*** Given data ***
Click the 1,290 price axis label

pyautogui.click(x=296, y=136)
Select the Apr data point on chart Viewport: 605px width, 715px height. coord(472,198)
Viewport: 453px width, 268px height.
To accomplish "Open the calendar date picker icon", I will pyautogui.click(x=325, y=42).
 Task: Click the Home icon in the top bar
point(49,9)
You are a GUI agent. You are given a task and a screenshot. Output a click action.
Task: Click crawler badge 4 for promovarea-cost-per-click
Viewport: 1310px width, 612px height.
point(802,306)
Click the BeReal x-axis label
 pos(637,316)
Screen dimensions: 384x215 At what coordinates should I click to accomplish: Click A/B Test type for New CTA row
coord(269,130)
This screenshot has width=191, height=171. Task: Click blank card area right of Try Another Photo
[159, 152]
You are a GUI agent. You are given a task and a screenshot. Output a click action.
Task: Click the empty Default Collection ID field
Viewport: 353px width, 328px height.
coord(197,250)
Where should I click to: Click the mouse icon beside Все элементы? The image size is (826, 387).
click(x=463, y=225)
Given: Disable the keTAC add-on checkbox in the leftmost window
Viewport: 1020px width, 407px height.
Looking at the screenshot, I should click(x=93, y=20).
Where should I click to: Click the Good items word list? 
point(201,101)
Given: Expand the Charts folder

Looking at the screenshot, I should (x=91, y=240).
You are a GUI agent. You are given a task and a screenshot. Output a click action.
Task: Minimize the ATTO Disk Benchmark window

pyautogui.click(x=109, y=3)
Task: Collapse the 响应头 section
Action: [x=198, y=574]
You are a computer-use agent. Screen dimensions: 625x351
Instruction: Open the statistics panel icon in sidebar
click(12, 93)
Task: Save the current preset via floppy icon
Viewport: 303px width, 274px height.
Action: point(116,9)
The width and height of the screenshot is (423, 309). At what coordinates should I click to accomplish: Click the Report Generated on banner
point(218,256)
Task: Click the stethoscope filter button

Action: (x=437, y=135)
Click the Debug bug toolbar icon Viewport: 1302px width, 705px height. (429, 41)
*** End of Given data ***
How to complete this task:
From the line with "The width and" to the final line of the data above, please reproduce every line exactly and add nothing.

Solution:
The width and height of the screenshot is (423, 309). At what coordinates should I click to accomplish: Click the Report Generated on banner
point(218,256)
Task: Click the stethoscope filter button

Action: (x=437, y=135)
Click the Debug bug toolbar icon Viewport: 1302px width, 705px height. (429, 41)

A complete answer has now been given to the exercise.